Раскаленный утюг готов ринуться в любую минуту на человека, принять активное участие в начавшейся потасовке. Сам потолок, будто иронически издеваясь, скривился в сторону и грозит обрушиться на головы людей. Духота! Такая духота, что истомленная Элисон бродит по дому в одной комбинации. Такого качества эмоций, такого ритма их развития, такого непримиримого и в то же время детски-капризного и раздраженного конфликта человека со всем, что вокруг, не знала сцена Художественного театра. Недаром Ю. Юзовский написал: «Это был какой-то нервный спектакль, какой-то неуживчиво-раздражительный, сварливый и одновременно чем-то привлекательный спектакль».

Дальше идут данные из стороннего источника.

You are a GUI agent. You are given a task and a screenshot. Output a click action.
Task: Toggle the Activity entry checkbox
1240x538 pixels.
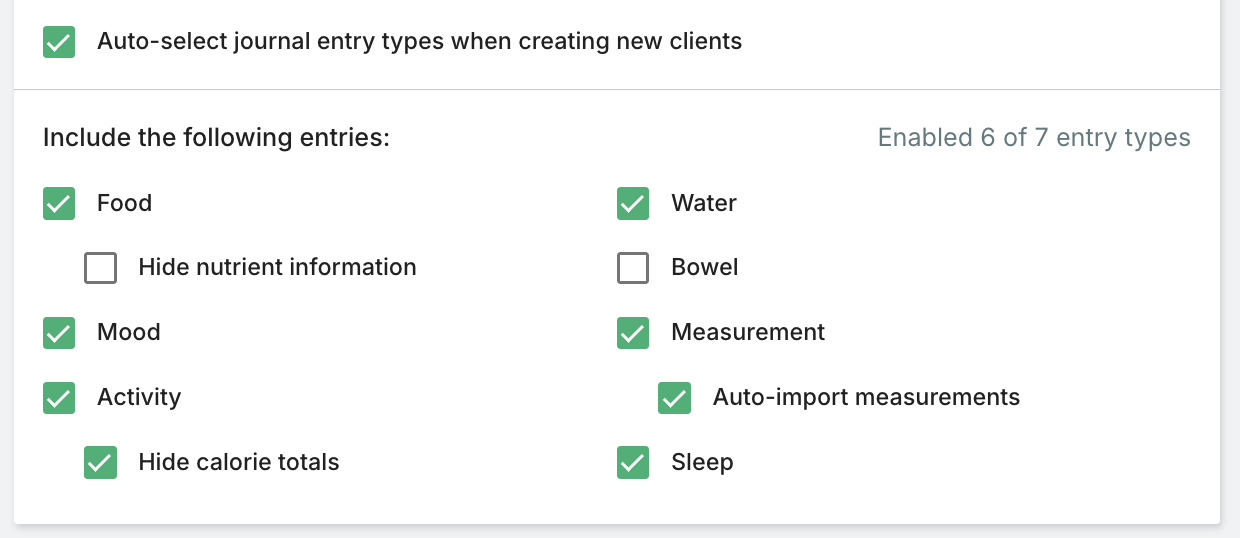[59, 398]
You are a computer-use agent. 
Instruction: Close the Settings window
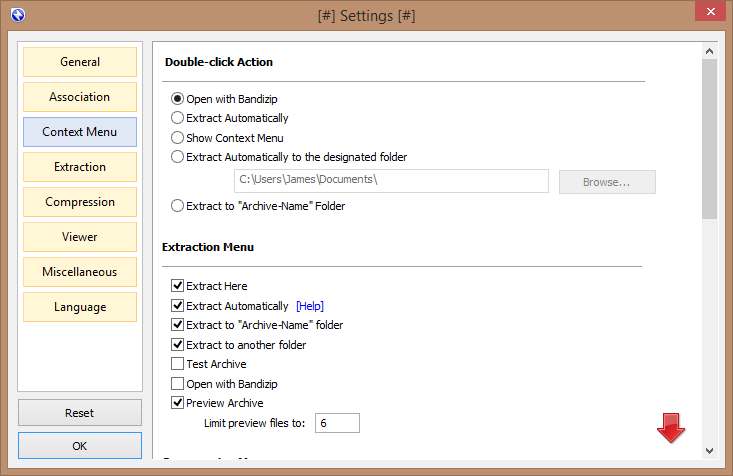[708, 13]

Влияние, идущее от Брехта, в большей мере даже от его театральной практики, чем от теории, проявляет себя внешне более демонстративно. Это Брехт побудил англичан просмотреть свои национальные традиции, обратить особое внимание на актуальность социальной проблематики пьес и доходчивость и остроту театральной формы. Брехт вернул английский театр к Шоу, как когда-то, в свою очередь, Шоу подготовил во многом театральную эстетику и публицистаческий пафос насквозь просветительского, пропагандистского театра Брехта.

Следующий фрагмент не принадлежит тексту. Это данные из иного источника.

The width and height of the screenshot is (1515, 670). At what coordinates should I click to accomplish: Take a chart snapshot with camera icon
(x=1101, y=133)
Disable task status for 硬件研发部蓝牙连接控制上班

Особняком стоял до последнего времени Арден. Его первые пьесы ставились неохотно и неуверенно, не имели шумного успеха. Театральная эстетика этого безусловно одного из наиболее оригинальных и сложных современных английских драматургов не сразу была понята и раскрыта театрами. Осборн, Биэн, Уэскер, Дилени, напротив, тотчас стали репертуарными, удачливыми авторами, способствовали успеху молодых прогрессивных театральных коллективов. Почти каждый нашел своего, особенно близкого режиссера, который, в свою очередь, помог наиболее глубокой и точной передаче идейного и художественного содержания пьес. Уэскер многим обязан Джону Декстеру, Биэн и Дилени — Джоан Литтлвуд, Осборн — Тони Ричардсону, поставившему «Оглянись во гневе», «Комедианта», «Лютера».